First, it proved that “index card” edutainment could cohabitate with narrative stakes. Before EcoQuest, educational software often resembled interactive textbooks; after EcoQuest, you can trace a line to Carmen Sandiego’s 1996 reboot, to Oregon Trail II, even to Ubisoft’s modern Discovery Tour modes in Assassin’s Creed. The template: embed encyclopedic content inside optional scan mechanics so players self-dose the facts. The Ecorder is basically Assassin’s Ancient Egypt codex minus Bayek’s murder sprees.
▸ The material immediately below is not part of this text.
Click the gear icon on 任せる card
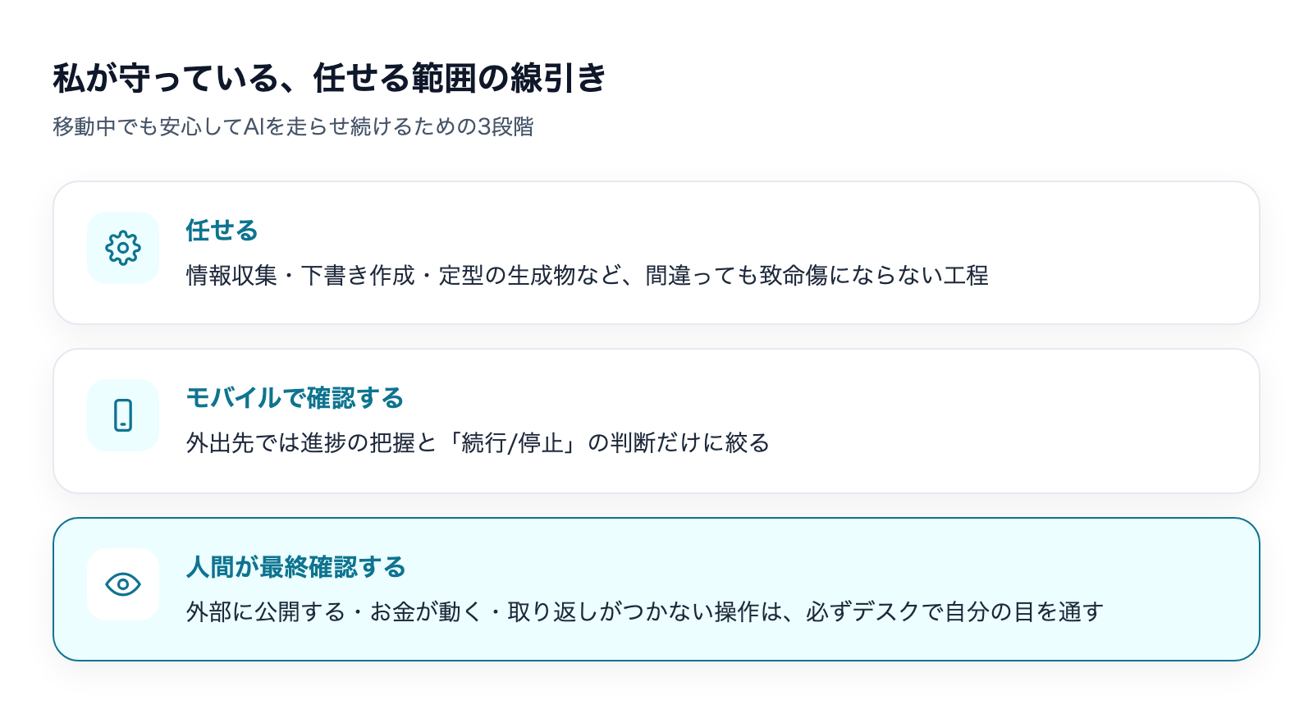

Second, Lost Secret pioneered moral-choice scoring that rewards environmental stewardship rather than binary “good/evil” decisions. Picking up trash wasn’t optional side fluff like feeding pigeons in Spider-Man 2; it measurably upped your final tally, encouraging players to behave responsibly when no plot beat demanded it. That design DNA pops up in indie darling Spiritfarer, where caring for spirits nets intangible satisfaction points, and in Animal Crossing’s island cleanup Nook-Miles system.
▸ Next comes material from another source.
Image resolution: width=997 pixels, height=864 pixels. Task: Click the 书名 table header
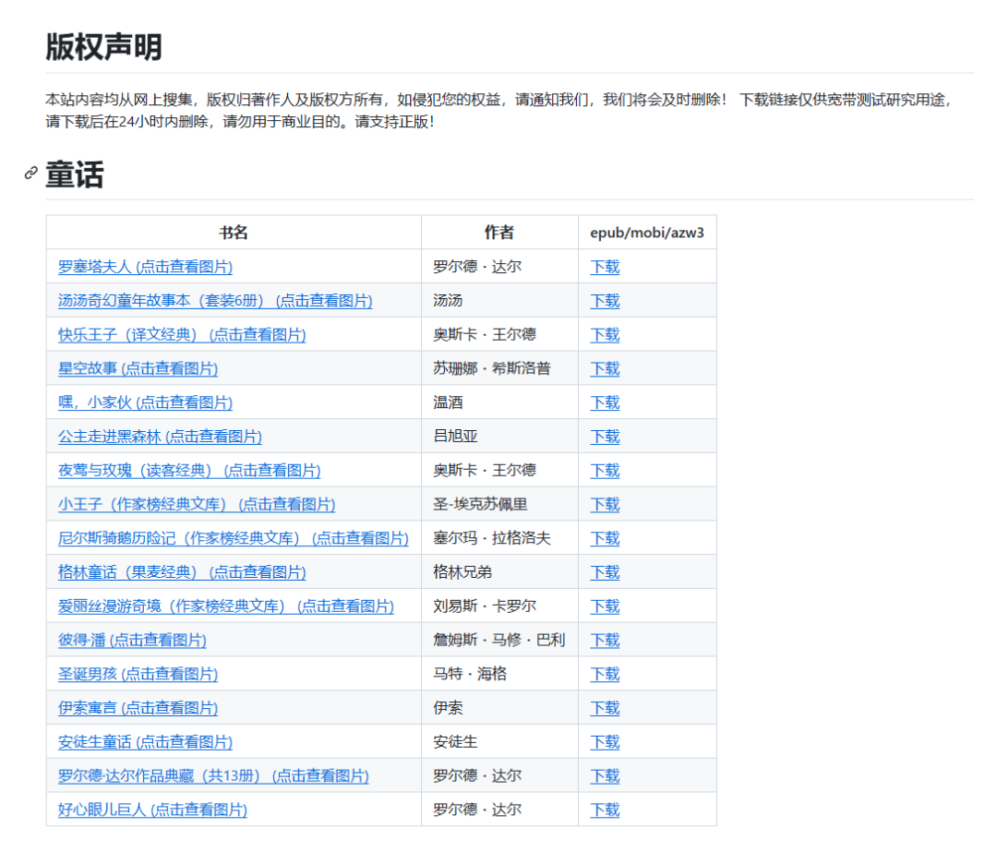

Still, the sequel stayed niche. Why? Blame market drift, edutainment slid toward CD-ROM reference suites; Sierra pivoted to FMV horror like Phantasmagoria. Also blame the eco-theme’s sober earnestness. Kids might save dolphins, but convicting them to memorize vascular plant anatomy between Sega Genesis matches was tall order. Lastly, EcoQuest 3 never materialized, leaving the franchise to languish in Goodwill bins beside Math Blaster floppies.
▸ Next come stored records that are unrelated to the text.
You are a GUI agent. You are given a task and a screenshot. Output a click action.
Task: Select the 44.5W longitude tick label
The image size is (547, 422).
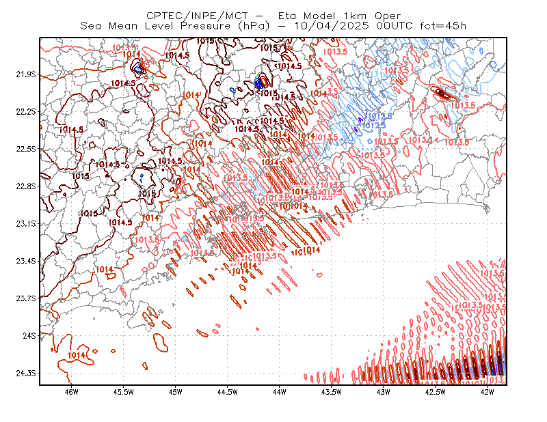click(228, 392)
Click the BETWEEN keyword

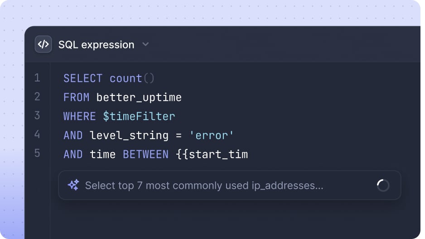[146, 154]
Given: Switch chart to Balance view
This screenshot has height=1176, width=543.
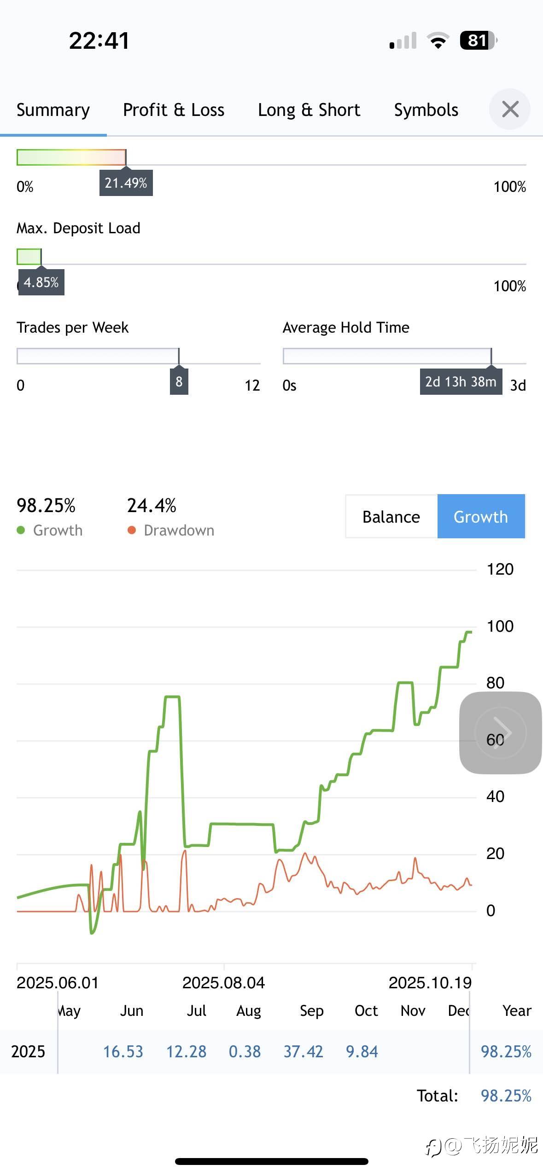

Yet fandom persists. Speedrunners now compete for “All Recycles” 1000-point routes on ScummVM builds. Environmental NGOs have quoted the game’s dialogue in YouTube PSAs (“The rainforest is breathing for the world,” Forest Heart’s line, still goosebumps-inducing). A handful of modders patched in voice acting using AI voice cloning for Paquita, ethical debates aside, hearing the bat drop fresh snark in 44 kHz is delightful.

Closing Paragraph + Score

So where does Lost Secret of the Rainforest sit on the pH scale of ’90s adventure acidity? For me, an arcade-rat-turned-eco-tourist, it’s that rare pH 7: perfectly neutral between didactic sermon and playful escapism, with occasional spikes when Paquita lands a pun atom bomb. Sure, the absence of full speech makes the jungle feel oddly mute in 2025’s Dolby Atmos world, and pixel-hunting for medicinal bark remains a test of mouse-mat patience. But the moment the Ecorder pings a brand-new species scan, or Forest Heart’s heartbeat thumps back to life because you lugged a SEEDLING across half a continent, the game transcends its resolution grid.

Final Score: 8.1/10. Side effects may include sudden urges to boycott exotic-wood furniture, compulsive recycling of digital trash files, and an unshakeable belief that every adventure game deserves a sarcastic bat. Consult your local botanist if inspiration persists longer than four hours.